» **YOUR TASK**
Copy out the lines of the material verbatim from its first line through the line containing "(x=447, y=57)", both included. Leave the pictures out.

Records for locating described items

§

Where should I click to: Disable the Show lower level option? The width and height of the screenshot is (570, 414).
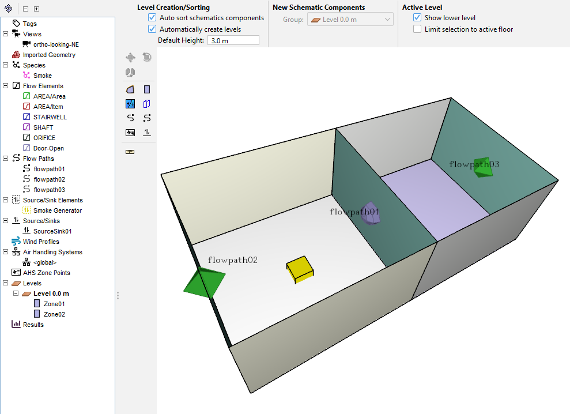[x=417, y=18]
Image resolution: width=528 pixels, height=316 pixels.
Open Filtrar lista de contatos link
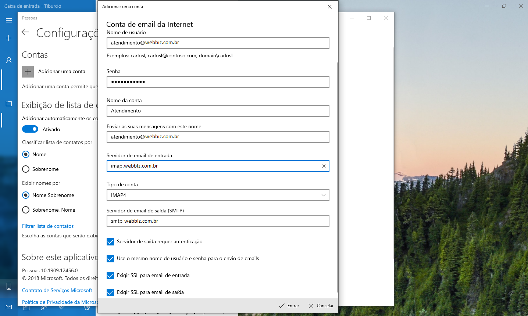pyautogui.click(x=48, y=226)
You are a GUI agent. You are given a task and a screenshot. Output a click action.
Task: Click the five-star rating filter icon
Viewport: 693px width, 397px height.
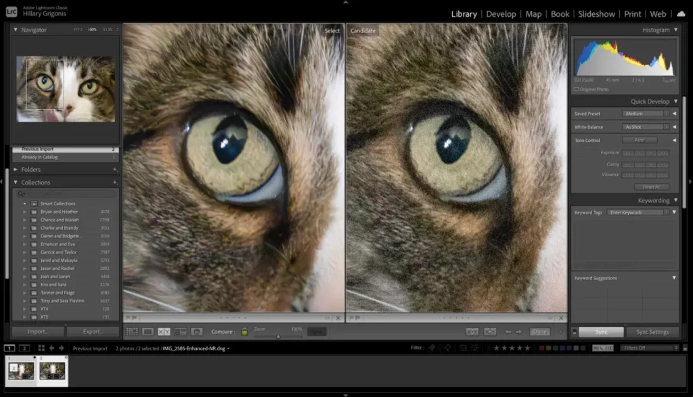click(527, 348)
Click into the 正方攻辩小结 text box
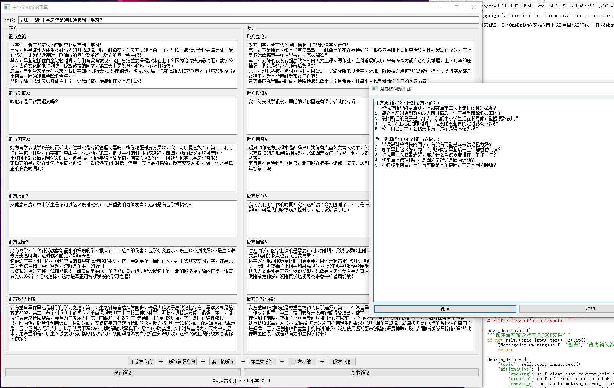614x388 pixels. click(x=123, y=327)
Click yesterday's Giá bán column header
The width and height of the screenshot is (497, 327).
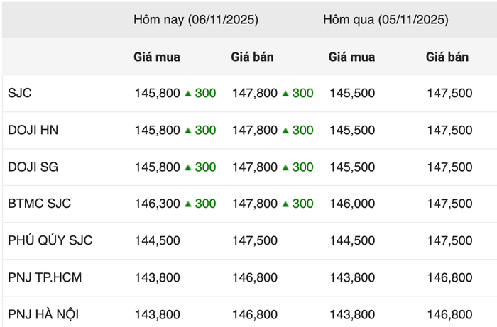(x=447, y=57)
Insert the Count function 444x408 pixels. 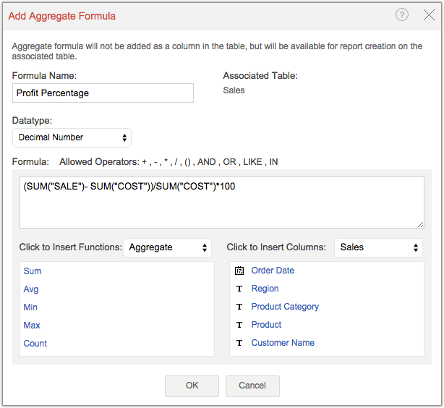pos(35,344)
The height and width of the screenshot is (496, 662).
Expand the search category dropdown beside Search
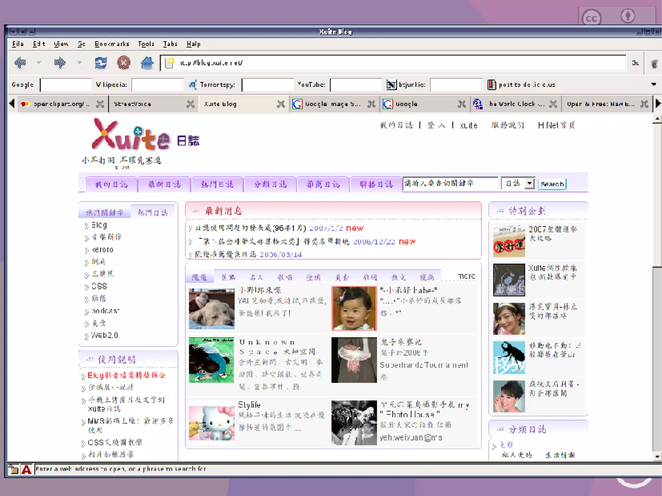529,184
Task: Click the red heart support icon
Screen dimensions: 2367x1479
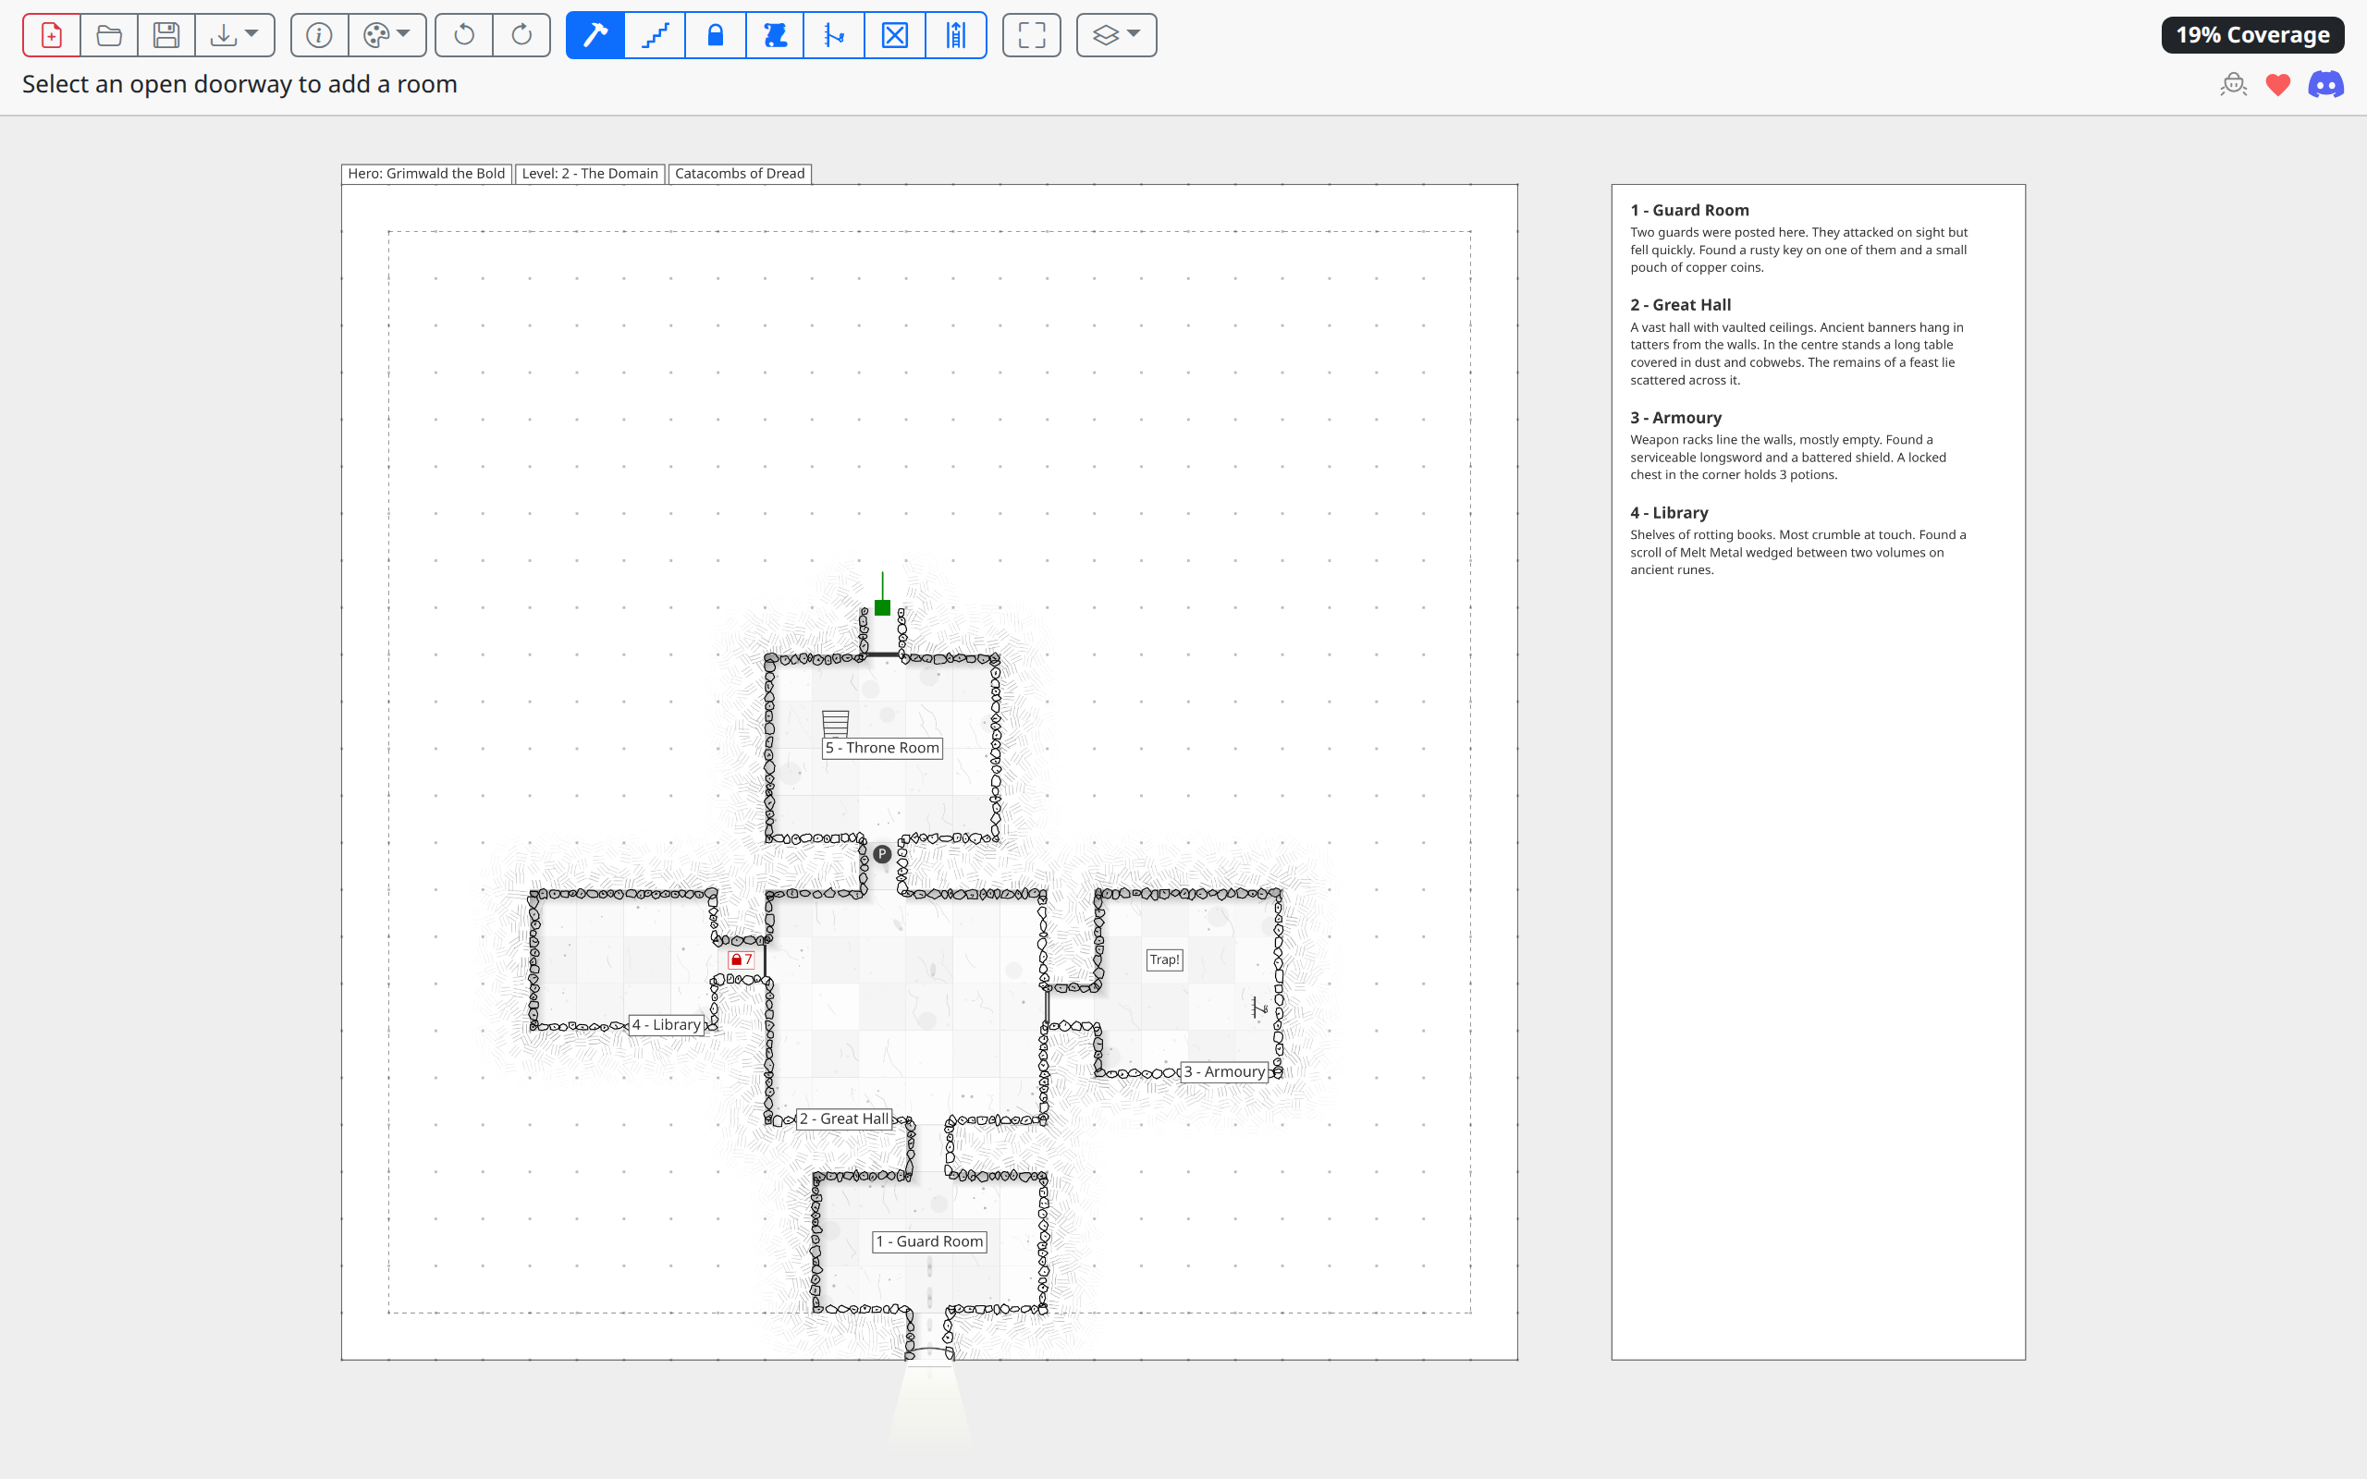Action: point(2277,85)
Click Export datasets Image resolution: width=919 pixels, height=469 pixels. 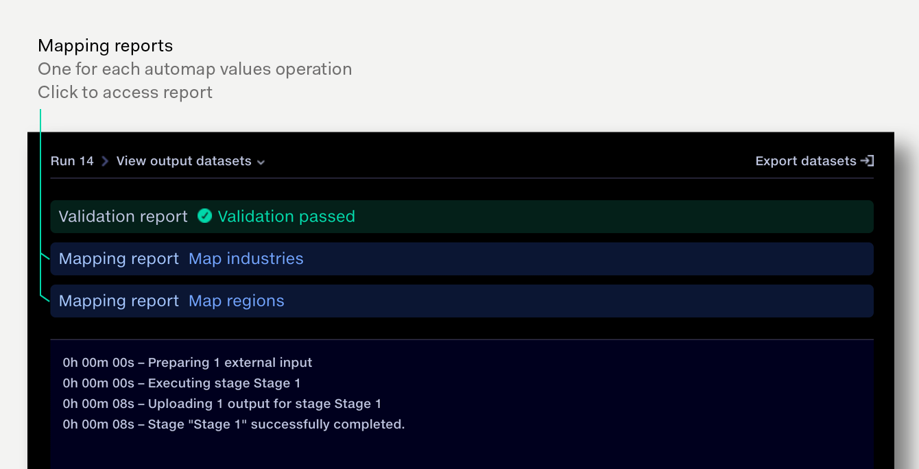pos(805,160)
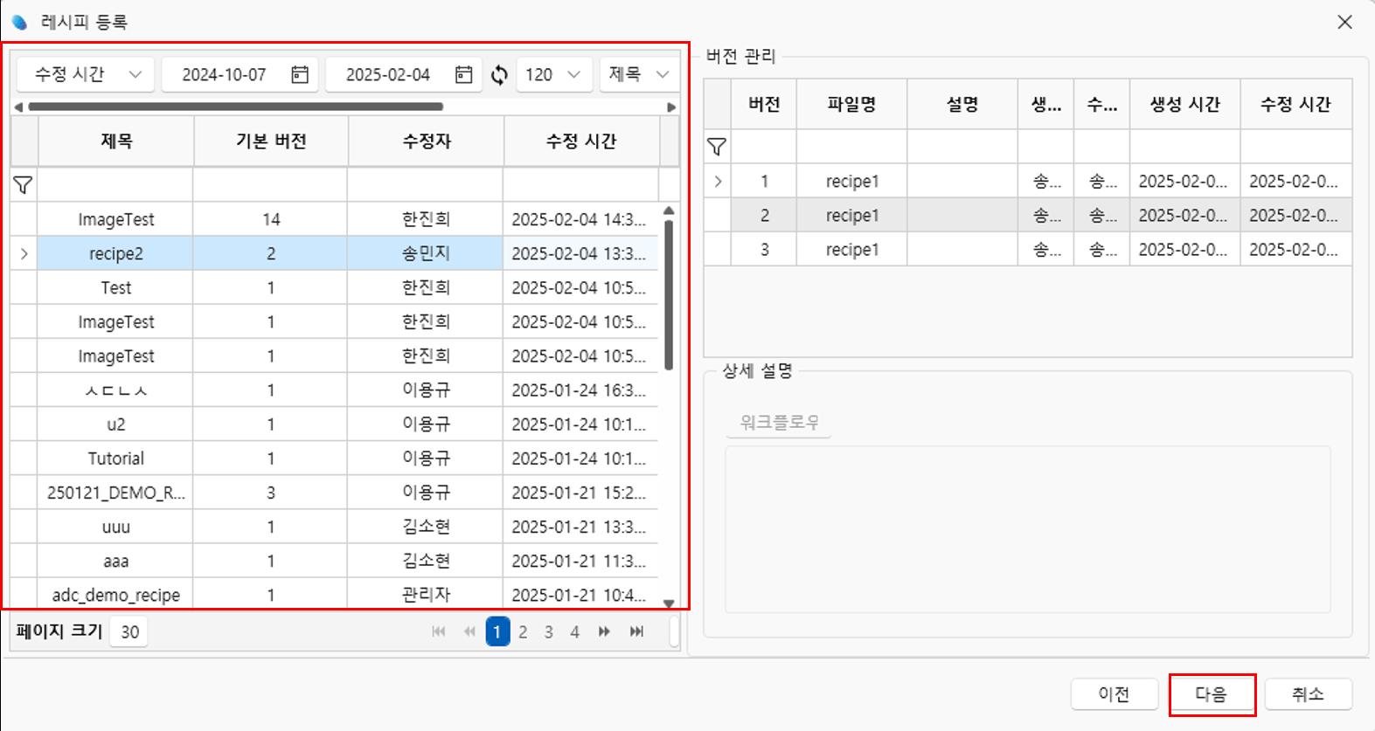Switch to page 2 of recipe list
The image size is (1375, 731).
523,631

§

» **COMPLETE ANSWER**
Where should I click to: Disable the Show lower level option? The width and height of the screenshot is (570, 414).
[x=417, y=18]
Image resolution: width=528 pixels, height=316 pixels.
Open Filtrar lista de contatos link
pyautogui.click(x=48, y=226)
You are a GUI agent. You are given a task and a screenshot. Output a click action.
Task: Click the five-star rating filter icon
Viewport: 693px width, 397px height.
click(527, 348)
Click into the 正方攻辩小结 text box
614x388 pixels. click(x=123, y=327)
Click yesterday's Giá bán column header
The width and height of the screenshot is (497, 327).
(x=447, y=57)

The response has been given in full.